Les seuls qui acceptent aujourd’hui ces conditions sont les Pakistanais ou Sri Lankais, ou des stagiaires et apprentis. Depuis une vingtaine d’années, la majorité des cuisiniers expérimentés partent à l’étranger ou vont dans la restauration collective, où l’on trouve les 35 heures et une mutuelle. Ça a été mon option. Mon contrat s’est terminé au 31 décembre 2020. Je suis arrivé à saturation. La restauration en collectivité, cela consiste essentiellement à ouvrir des boîtes et gérer une équipe. C’est le boulot alimentaire par excellence. Ma reconversion n’est pas actée mais, en septembre, je ne serai pas dans une cuisine. »

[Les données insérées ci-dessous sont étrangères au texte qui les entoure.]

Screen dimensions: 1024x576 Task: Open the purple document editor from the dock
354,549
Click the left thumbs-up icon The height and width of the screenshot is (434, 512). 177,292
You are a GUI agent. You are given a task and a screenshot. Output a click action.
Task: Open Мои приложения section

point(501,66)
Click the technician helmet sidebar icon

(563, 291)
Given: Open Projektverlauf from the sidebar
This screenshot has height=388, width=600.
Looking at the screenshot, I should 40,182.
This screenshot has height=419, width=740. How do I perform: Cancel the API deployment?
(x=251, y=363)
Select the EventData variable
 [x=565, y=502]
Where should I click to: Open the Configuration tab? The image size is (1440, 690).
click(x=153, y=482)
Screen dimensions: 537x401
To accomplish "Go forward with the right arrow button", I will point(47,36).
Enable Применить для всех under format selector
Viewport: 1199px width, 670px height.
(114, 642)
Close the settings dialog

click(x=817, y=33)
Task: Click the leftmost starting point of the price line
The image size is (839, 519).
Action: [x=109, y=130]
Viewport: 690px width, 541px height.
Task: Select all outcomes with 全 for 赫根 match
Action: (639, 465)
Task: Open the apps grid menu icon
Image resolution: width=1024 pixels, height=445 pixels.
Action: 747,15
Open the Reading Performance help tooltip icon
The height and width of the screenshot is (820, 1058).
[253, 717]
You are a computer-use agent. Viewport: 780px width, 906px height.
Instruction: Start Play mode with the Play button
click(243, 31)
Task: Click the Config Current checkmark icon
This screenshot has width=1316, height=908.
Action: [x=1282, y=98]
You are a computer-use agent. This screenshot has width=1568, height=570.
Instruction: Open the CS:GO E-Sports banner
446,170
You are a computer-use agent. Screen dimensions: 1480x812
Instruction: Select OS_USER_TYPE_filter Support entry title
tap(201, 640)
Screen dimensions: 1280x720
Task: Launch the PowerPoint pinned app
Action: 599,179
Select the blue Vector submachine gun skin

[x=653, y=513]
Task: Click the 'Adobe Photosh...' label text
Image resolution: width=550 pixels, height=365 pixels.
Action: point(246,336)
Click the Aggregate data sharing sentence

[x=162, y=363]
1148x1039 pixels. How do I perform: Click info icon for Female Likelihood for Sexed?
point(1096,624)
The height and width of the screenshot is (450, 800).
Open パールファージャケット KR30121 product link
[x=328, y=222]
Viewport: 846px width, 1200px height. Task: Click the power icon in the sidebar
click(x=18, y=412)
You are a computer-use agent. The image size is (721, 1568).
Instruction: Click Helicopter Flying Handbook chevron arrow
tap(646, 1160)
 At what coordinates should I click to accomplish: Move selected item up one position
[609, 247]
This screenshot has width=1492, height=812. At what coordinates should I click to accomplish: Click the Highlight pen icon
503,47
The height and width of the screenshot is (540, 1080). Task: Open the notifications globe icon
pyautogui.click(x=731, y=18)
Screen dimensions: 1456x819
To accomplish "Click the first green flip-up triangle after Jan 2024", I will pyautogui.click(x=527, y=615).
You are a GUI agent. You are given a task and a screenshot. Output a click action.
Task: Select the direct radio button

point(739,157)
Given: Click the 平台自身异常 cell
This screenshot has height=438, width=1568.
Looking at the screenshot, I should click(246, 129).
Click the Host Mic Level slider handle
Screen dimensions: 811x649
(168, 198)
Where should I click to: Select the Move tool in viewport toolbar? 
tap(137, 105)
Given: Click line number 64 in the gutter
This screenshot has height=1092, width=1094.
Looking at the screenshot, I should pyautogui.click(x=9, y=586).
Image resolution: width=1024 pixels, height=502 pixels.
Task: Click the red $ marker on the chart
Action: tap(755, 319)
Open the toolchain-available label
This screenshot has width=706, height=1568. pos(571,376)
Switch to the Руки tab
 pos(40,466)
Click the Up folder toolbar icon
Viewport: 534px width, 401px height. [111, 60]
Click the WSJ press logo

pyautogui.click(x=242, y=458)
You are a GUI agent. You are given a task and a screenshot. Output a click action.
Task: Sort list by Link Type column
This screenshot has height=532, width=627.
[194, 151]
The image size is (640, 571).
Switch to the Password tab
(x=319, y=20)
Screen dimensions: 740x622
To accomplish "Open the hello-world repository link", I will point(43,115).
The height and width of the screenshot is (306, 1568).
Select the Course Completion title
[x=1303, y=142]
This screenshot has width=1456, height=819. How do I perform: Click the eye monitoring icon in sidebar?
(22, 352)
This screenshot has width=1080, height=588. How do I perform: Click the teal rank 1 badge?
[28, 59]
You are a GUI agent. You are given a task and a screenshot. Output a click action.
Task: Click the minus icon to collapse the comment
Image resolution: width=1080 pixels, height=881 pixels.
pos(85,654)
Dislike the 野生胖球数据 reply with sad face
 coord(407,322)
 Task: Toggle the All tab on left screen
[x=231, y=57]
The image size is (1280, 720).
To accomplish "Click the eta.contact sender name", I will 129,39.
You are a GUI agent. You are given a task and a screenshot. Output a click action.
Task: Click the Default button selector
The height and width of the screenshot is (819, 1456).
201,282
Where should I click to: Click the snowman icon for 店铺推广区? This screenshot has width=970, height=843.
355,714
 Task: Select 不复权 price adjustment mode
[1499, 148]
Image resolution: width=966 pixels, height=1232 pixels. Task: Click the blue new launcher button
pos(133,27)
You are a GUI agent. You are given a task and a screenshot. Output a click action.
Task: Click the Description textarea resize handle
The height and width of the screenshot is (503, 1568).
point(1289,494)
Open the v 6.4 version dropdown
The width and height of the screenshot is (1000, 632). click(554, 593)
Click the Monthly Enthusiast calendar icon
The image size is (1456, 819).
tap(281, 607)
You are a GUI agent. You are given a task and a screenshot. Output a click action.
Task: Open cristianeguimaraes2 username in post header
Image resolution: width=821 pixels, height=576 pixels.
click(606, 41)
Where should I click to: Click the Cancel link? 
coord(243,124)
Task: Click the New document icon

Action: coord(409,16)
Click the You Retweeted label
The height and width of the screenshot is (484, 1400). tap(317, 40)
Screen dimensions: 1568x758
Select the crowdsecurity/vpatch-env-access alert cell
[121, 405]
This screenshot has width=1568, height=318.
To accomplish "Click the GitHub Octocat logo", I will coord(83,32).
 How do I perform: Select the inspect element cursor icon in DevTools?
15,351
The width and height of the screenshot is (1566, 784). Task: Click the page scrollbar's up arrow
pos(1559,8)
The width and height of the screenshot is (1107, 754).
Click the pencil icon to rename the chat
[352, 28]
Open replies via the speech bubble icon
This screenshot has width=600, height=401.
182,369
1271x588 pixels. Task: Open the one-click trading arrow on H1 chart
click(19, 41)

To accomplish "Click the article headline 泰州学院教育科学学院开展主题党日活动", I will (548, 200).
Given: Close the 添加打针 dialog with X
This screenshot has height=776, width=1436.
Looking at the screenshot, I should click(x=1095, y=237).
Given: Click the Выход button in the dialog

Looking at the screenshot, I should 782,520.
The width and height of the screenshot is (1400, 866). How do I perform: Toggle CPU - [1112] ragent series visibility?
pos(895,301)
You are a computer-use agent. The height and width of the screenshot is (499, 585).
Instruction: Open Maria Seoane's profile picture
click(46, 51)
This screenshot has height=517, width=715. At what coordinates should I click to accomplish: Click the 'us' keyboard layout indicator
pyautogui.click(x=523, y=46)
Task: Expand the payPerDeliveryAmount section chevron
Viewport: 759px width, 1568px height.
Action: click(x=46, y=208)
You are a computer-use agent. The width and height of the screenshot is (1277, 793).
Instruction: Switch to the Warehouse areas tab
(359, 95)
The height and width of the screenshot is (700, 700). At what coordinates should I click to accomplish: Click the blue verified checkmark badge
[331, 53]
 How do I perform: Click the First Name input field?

  • « Une misogynie latente »

Laure Haussard, 30 ans, Caen. Dernier poste occupé : chef de rang dans un restaurant gastronomique.

Laure Haussard, à Caen (Calvados), le 5 juin 2021.

« Après une spécialité en sommellerie, j’ai été chef de rang dans plusieurs grands restaurants, à Reims et en Normandie. Le service en gastronomique a beaucoup de points communs avec l’armée. On ne conteste rien, toute discussion est impossible. Si vous vous exprimez, vous devenez paria. On parle beaucoup d’esprit d’équipe dans la restauration, mais cela n’existe pas. La politique de relations humaines des employeurs est archaïque. Ils ne se sont pas mis à jour. C’est lorsque j’ai travaillé comme formatrice dans la restauration que j’ai découvert qu’il pouvait y avoir une autre ambiance de travail.